Although many of the youngest dental patients can't sit through long exams and cleanings, your early consultations will be full of valuable information on how you can start good dental habits from the get-go.
Older babies and toddlers tend to resent being slowed down to comply with tooth brushing. Get your baby in the habit of saying "Ah," by starting twice-daily gum cleanings from birth.
"Brushing or wiping the gums gets your child used to the sensation of brushing, and makes it easier to create good dental habits," Weinstein says.
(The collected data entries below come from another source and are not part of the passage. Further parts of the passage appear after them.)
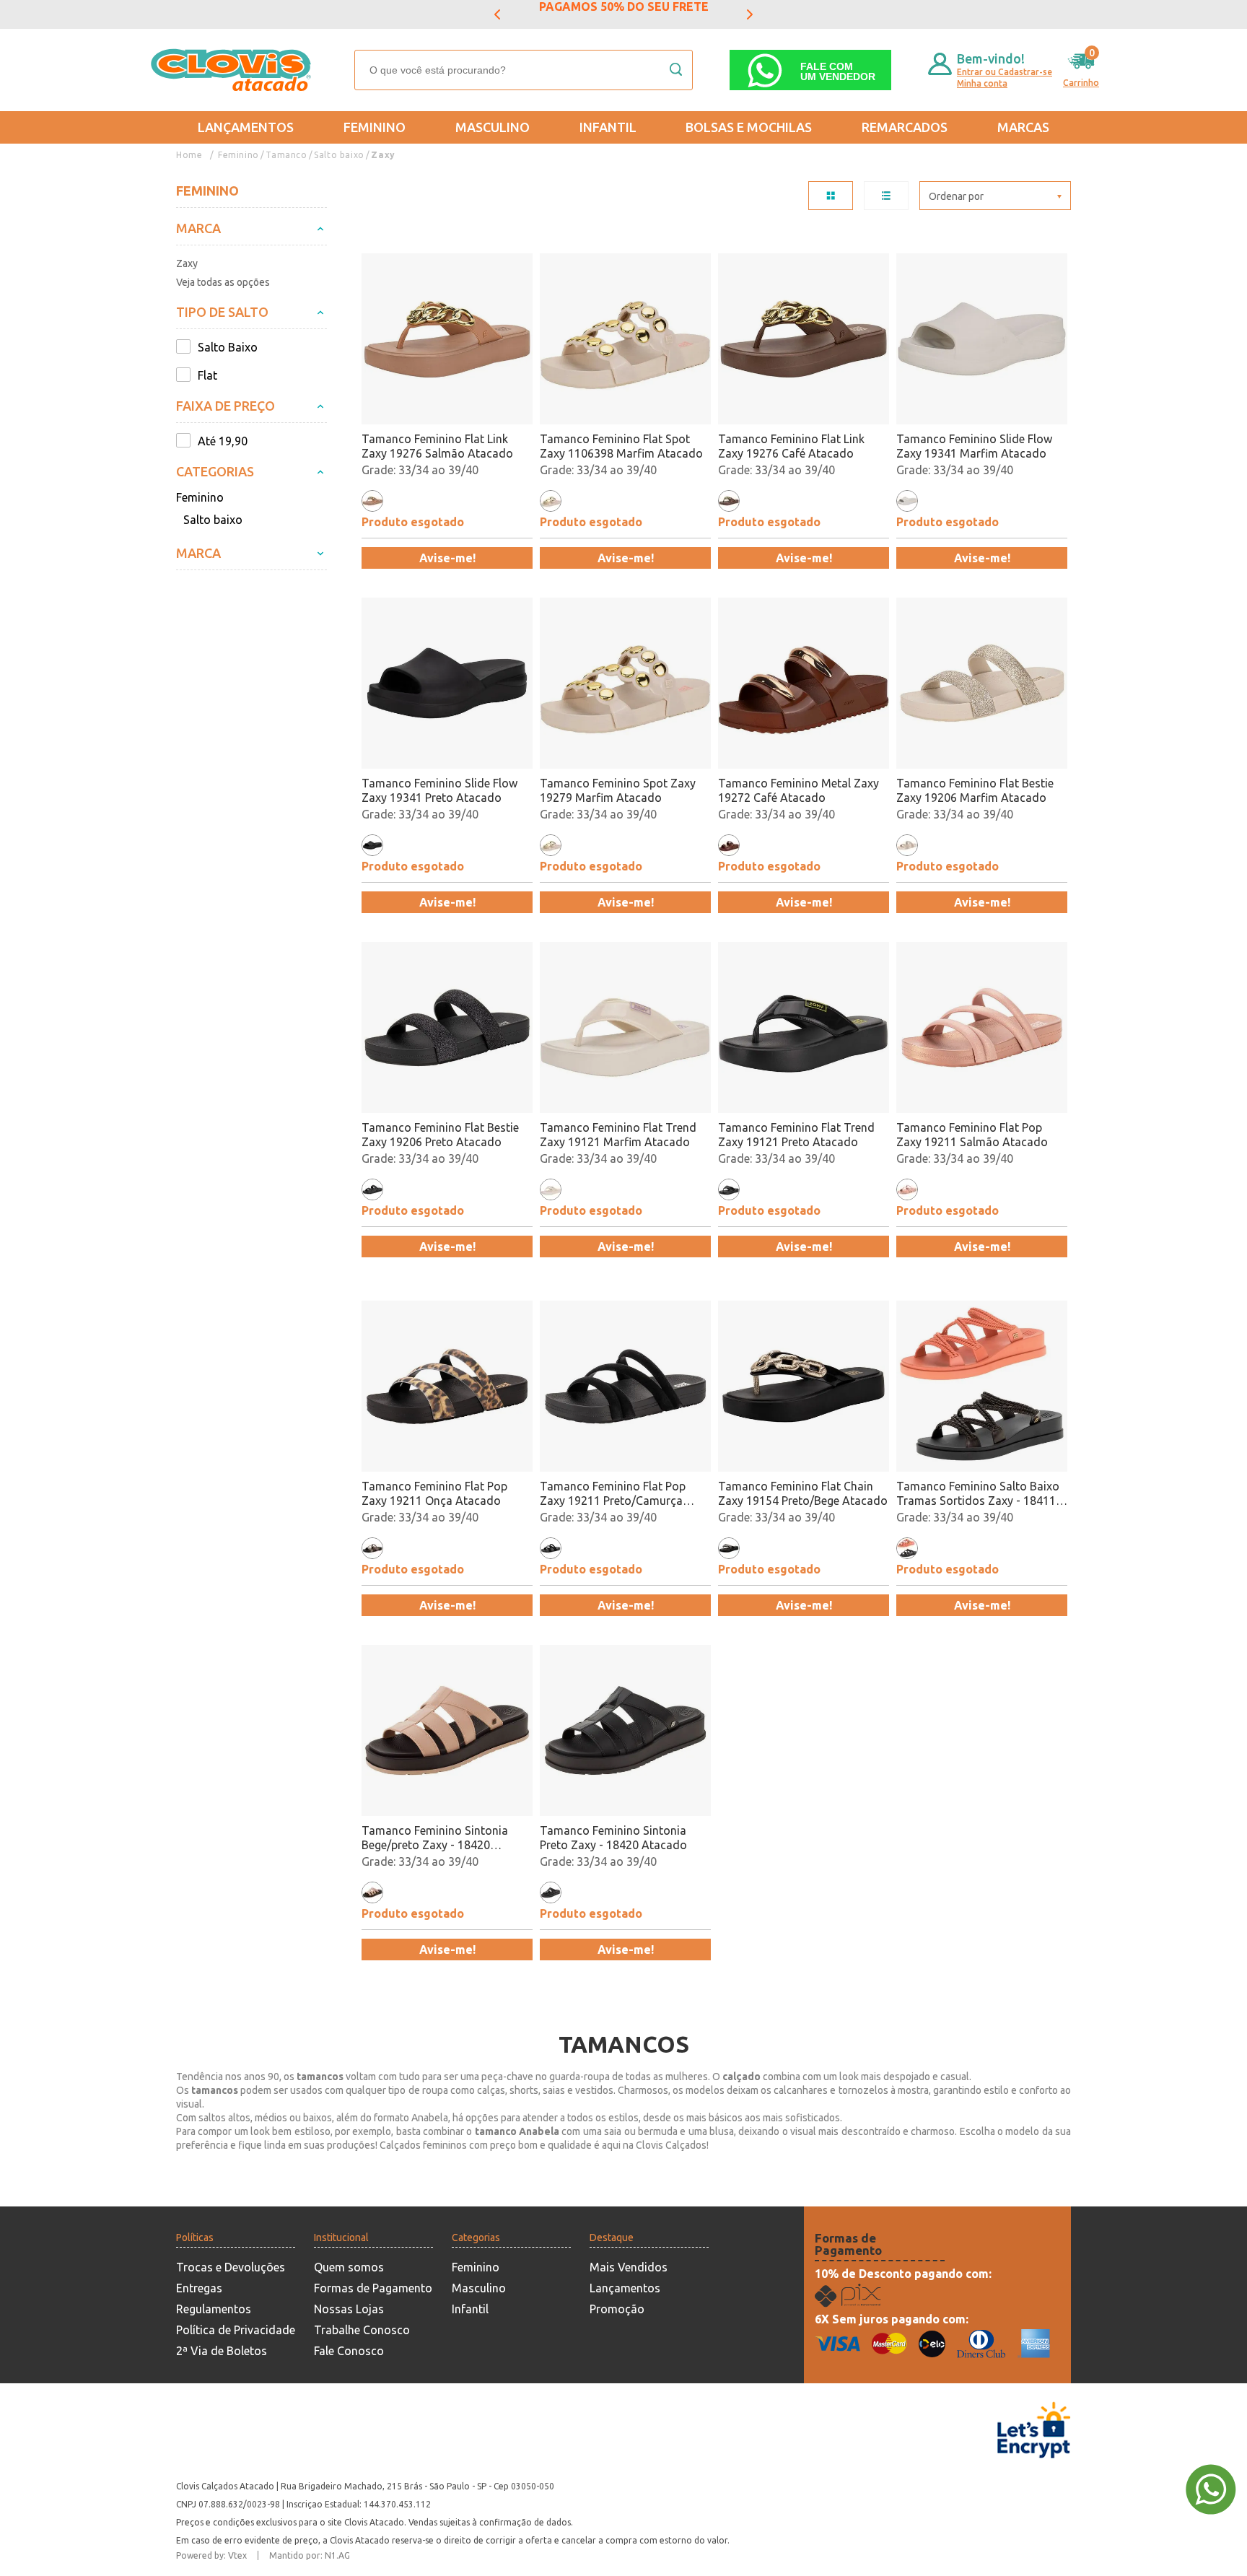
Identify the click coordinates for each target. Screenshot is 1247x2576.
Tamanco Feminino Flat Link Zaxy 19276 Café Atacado (791, 446)
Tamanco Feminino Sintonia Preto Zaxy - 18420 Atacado (613, 1837)
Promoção (617, 2308)
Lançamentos (246, 127)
Use a small, soft infant toothbrush dipped in water, or wipe the gums with a clean, damp wash cloth. Once the first tooth makes its appearance, switch to a toothbrush topped with a small smear of fluoridated paste designed for children.
Munching on cookies, cakes and candy may be your child's favorite thing about his new teeth. But keeping sweet treats to a minimum helps keep your child's teeth and gums clean. Plus, treats taste so much better when they're dispensed on a limited basis.
Don't forget to watch what your child drinks. If your child has been given the OK by her pediatrician to be weaned off breast milk or formula, try to stick with milk or water as often as possible during the day, and only give water at night.
"The sugar content of some foods and drinks will amaze you. Go with natural fruit as opposed to fruit juices, which can contain up to 27 grams of sugar for one serving," Weinstein says.
Water doesn't pamper little teeth as much if it isn't treated with fluoride. Your child's dentist should be able to find out the fluoride content of your local water supply. If it isn't sufficient, supplements can help keep your little one's teeth in top shape. Skip bottled water unless the product has added fluoride or your child is on supplements.
Feel Free to Floss
Although dental floss isn't usually marketed to infants and toddlers the way toothbrushes and toothpaste are, flossing isn't an "adults only" activity.
"If your child's teeth touch each other, get in and floss," Weinstein says. "Flossing will remove plaque from between teeth where a toothbrush can't reach."
Prevent flossing from turning into a wrestling match by singing songs or reading stories with your toddler as you floss her teeth. Your child is more likely to adapt to flossing if you do it early and often.
Let Old Habits Die
One of the reasons it's important to chat with a dentist early on is to get extra help assessing your child's readiness to ditch pacifiers, bottles and sippy cups. If used out of habit rather than necessity, these products can promote tooth decay.
Transitional steps, such as replacing sippy cups with open cups during meals or filling a bedtime bottle with water instead of milk, can help your child ease out of these comforts. The timeline should be determined by you, your child's pediatrician and your child's dentist.